MLX is Apple's machine learning framework optimized for Apple Silicon. Combined with mlx-lm, it can serve local models with an OpenAI-compatible API that AgentXchain connects to via api_proxy.

Which adapter?

api_proxy with provider: "ollama" (OpenAI-compatible) — MLX's server exposes the same API format.

Prerequisites

  • Apple Silicon Mac (M1/M2/M3/M4)
  • Python 3.10+ with mlx-lm installed (pip install mlx-lm)
  • A model downloaded (e.g., mlx-community/Qwen3-Coder-30B-A3B-4bit)
  • agentxchain CLI installed

Start the MLX server

mlx_lm.server --model mlx-community/Qwen3-Coder-30B-A3B-4bit --port 8080

This serves an OpenAI-compatible API at http://localhost:8080/v1/chat/completions.

Configuration

{
"runtimes": {
"mlx-dev": {
"type": "api_proxy",
"provider": "ollama",
"model": "mlx-community/Qwen3-Coder-30B-A3B-4bit",
"auth_env": "MLX_API_KEY",
"base_url": "http://localhost:8080/v1/chat/completions"
}
},
"roles": {
"dev": {
"runtime": "mlx-dev",
"mandate": "Implement features and fix bugs",
"authority": "proposed"
}
}
}

Set a dummy API key (MLX server doesn't require auth):

export MLX_API_KEY="mlx"

Verify the connection

mlx_lm.server --model mlx-community/Qwen3-Coder-30B-A3B-4bit --port 8080 &
export MLX_API_KEY="mlx"
agentxchain connector check
ModelParamsUnified Memory
mlx-community/Qwen3-Coder-30B-A3B-4bit30B (3B active)~8GB
mlx-community/deepseek-coder-v3-16b-4bit16B~10GB
mlx-community/codestral-22B-v0.1-4bit22B~14GB

Gotchas

  • Apple Silicon only: MLX does not run on Intel Macs or Linux.
  • Unified memory: Models share memory with the rest of the system.
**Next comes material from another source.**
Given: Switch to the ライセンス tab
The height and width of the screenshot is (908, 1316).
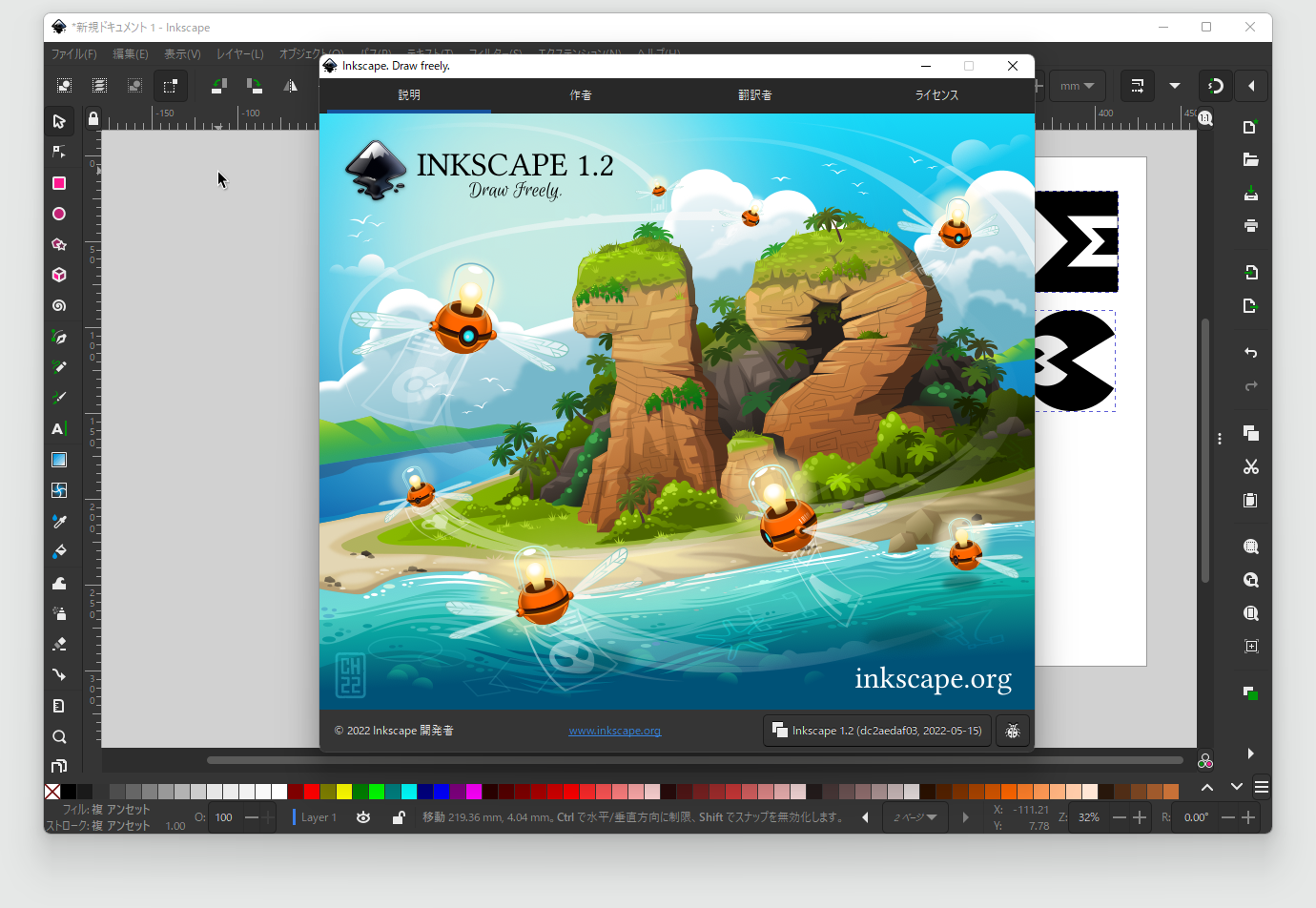Looking at the screenshot, I should pyautogui.click(x=936, y=95).
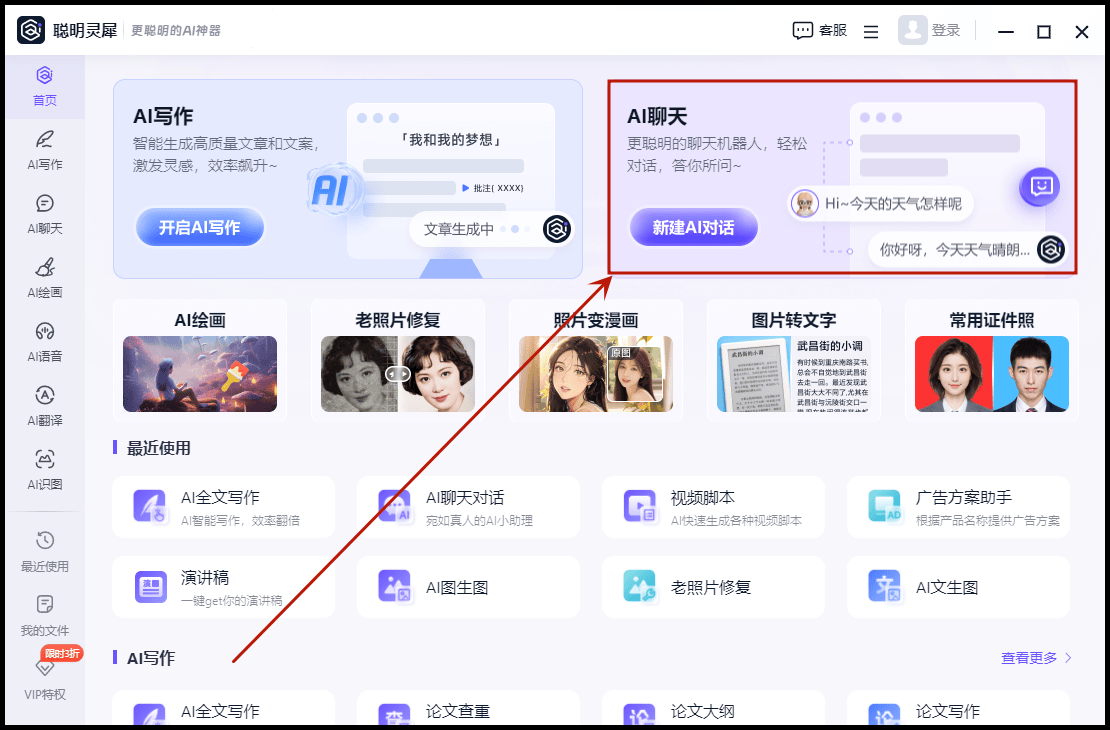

Leave headroom for your IDE and other tools.
  • Quantization: 4-bit quantized models are the practical choice for most Apple Silicon Macs. Full-precision models require significantly more memory.
  • Provider field: Use "ollama" as the provider since MLX's server implements the OpenAI-compatible API format. The base_url override points to the actual MLX endpoint.